Activated and cancer-associated PSCs exhibit a pro-fibrotic, pro-inflammatory phenotype. (A) Heatmap representing selected genes from RNA-Seq analysis of primary mouse PSCs, demonstrating gene categories with altered expression during activation. Data are represented as log₂ fold change, activated (day 7) vs. pre-activated (day 3), n=3 per group. (B) Heatmap representing selected genes from RNA-Seq analysis of primary human PSCs, isolated from PDA patients (n=5) or cancer-free donors (n=4) and cultured for 15 days to achieve adequate yield and purity, expressed as log₂ fold change PDA vs. cancer-free. (C) Heatmap showing the relative abundance of negative (top) and positive (bottom) regulators of angiogenesis in pre-activated and activated primary mouse PSCs. (D) Vdr expression in mouse whole-pancreas homogenates and in isolated PSCs, cultured for 3 days to expand and purify, as measured by qRT-PCR. (E) Vdr expression in the indicated pancreatic populations by qRT-PCR (normalized to 36B4; n=5).

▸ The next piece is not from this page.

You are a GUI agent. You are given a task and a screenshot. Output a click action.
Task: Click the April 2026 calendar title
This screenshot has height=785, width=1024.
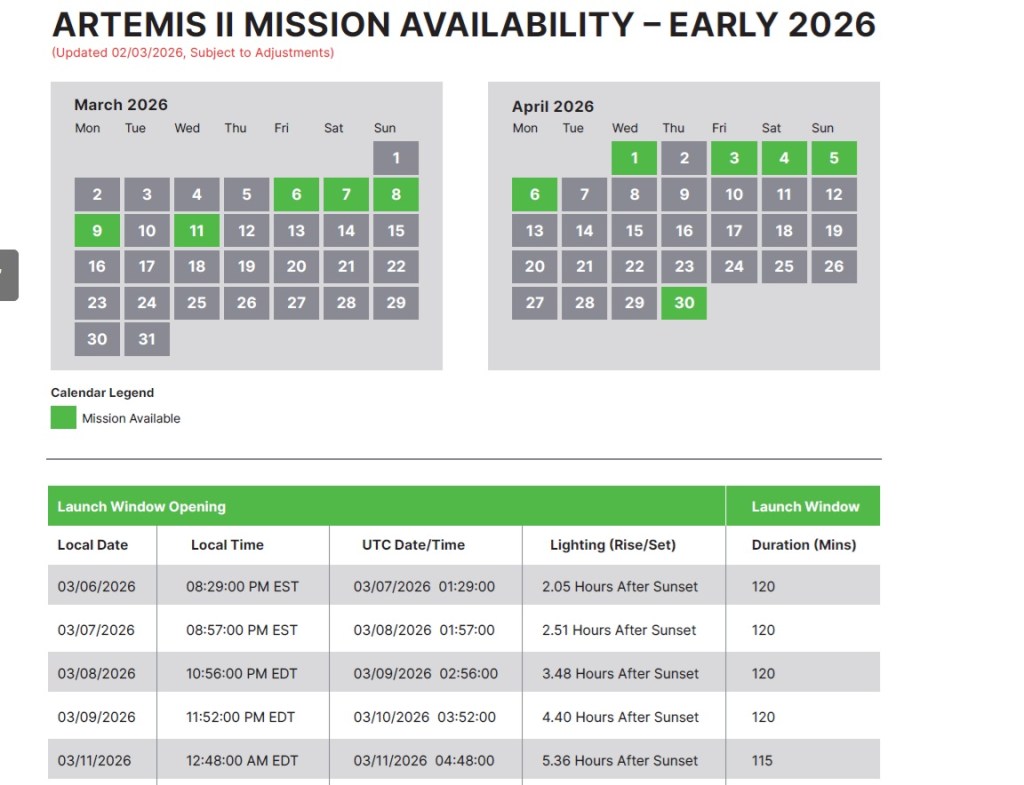click(x=553, y=107)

Acini, ducts, and islets were isolated by laser capture microdissection (LCM); PSCs were isolated by density centrifugation (DC). (F) Vdr expression in pre-activated and activated mouse PSCs (left) and in human non-cancer associated and cancer-associated PSCs (right) determined by qRT-PCR (normalized to 36b4, n=3). Bars indicate the mean; error bars indicate SD.